What to do => Copy all entries exactly.

Stored items =>
--------

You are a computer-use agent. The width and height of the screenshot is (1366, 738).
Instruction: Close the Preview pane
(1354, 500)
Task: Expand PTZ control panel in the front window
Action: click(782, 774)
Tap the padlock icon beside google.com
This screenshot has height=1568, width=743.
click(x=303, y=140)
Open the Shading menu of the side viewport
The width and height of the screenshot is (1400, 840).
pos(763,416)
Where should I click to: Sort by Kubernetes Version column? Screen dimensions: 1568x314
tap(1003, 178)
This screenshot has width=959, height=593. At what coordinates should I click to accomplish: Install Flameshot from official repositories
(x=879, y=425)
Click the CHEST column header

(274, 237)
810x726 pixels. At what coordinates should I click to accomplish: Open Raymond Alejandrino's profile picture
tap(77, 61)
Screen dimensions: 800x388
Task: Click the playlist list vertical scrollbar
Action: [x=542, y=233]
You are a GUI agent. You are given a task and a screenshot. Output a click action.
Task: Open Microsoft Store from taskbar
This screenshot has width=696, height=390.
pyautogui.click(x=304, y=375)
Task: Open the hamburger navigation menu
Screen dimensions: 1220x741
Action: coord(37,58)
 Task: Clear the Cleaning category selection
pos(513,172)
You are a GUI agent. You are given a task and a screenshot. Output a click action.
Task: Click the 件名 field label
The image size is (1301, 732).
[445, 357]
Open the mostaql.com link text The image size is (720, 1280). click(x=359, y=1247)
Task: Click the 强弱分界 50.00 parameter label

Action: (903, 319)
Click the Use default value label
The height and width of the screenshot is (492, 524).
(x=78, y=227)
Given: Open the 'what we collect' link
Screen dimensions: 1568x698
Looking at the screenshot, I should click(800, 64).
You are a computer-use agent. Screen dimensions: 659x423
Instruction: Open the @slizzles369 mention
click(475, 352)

--------

Answer section =>
You are a computer-use agent. The width and height of the screenshot is (1366, 738).
Instruction: Close the Preview pane
(1354, 500)
Task: Expand PTZ control panel in the front window
Action: click(782, 774)
Tap the padlock icon beside google.com
This screenshot has height=1568, width=743.
click(x=303, y=140)
Open the Shading menu of the side viewport
The width and height of the screenshot is (1400, 840).
pos(763,416)
Where should I click to: Sort by Kubernetes Version column? Screen dimensions: 1568x314
tap(1003, 178)
This screenshot has width=959, height=593. At what coordinates should I click to accomplish: Install Flameshot from official repositories
(x=879, y=425)
Click the CHEST column header

(274, 237)
810x726 pixels. At what coordinates should I click to accomplish: Open Raymond Alejandrino's profile picture
tap(77, 61)
Screen dimensions: 800x388
Task: Click the playlist list vertical scrollbar
Action: [x=542, y=233]
You are a GUI agent. You are given a task and a screenshot. Output a click action.
Task: Open Microsoft Store from taskbar
This screenshot has width=696, height=390.
pyautogui.click(x=304, y=375)
Task: Open the hamburger navigation menu
Screen dimensions: 1220x741
Action: coord(37,58)
 Task: Clear the Cleaning category selection
pos(513,172)
You are a GUI agent. You are given a task and a screenshot. Output a click action.
Task: Click the 件名 field label
The image size is (1301, 732).
[445, 357]
Open the mostaql.com link text The image size is (720, 1280). click(x=359, y=1247)
Task: Click the 强弱分界 50.00 parameter label

Action: (903, 319)
Click the Use default value label
The height and width of the screenshot is (492, 524).
(x=78, y=227)
Given: Open the 'what we collect' link
Screen dimensions: 1568x698
Looking at the screenshot, I should click(800, 64).
You are a computer-use agent. Screen dimensions: 659x423
Instruction: Open the @slizzles369 mention
click(475, 352)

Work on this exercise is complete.